Old Monk Rum is an iconic vatted Indian dark rum, launched in 1954. It is a dark rum with a distinct vanilla flavour, with an alcohol content of 42.8%. It is produced in Ghaziabad, Uttar Pradesh and have registered office in Solan, Himachal Pradesh. 

There is no advertising, its popularity depends on word of mouth and loyalty of customers. However, in 2013 Old Monk lost its rank as the largest selling dark rum to McDowell's No.1 Celebration Rum. Old Monk has been the biggest Indian Made Foreign Liquor (IMFL) brand for many years.

Old Monk was ranked 5th among Indian spirits brands at the Impact International's 2008 list of "Top 100 Brands At Retail Value" with a retail value of US$240 million.

It is sold in six size variants: 90 ml, 180 ml, 375 ml, 500ml,  750 ml, and 1 litre bottles. 
Old Monk had been awarded gold medals at Monde Selections since 1982.

History

In 1855, an entrepreneurial Scotsman named Edward Abraham Dyer, father of Colonel Reginald Dyer set up a brewery in Kasauli, Himachal Pradesh to cater to the British requirement for cheap beer. This brewery changed hands and became a distillery by the name of Mohan Meakin Pvt. Ltd.

Old Monk, reportedly a creation of Ved Rattan Mohan, former managing director of Mohan Meakin, was first introduced in India in the 1960s. Colonel Ved Mohan, brother of Kapil Mohan, had been inspired by the serene life of Benedictine monks and the drinks they brewed as they led their ascetic life in the mountains where they lived in content.
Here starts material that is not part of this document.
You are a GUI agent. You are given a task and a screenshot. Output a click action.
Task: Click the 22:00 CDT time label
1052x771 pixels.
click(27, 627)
And hence, the drink got its name. Before Old Monk, there was Hercules rum (still sold) that was distilled exclusively for the armed forces. Superior in taste and perhaps even in quality to Hercules (as loyalists believe), the brand soon became one of the leading dark rums in the world and perhaps the most popular IMFL (Indian-Made Foreign Liquor) brand in the country. The affordable pricing strategy has also worked in their favor. 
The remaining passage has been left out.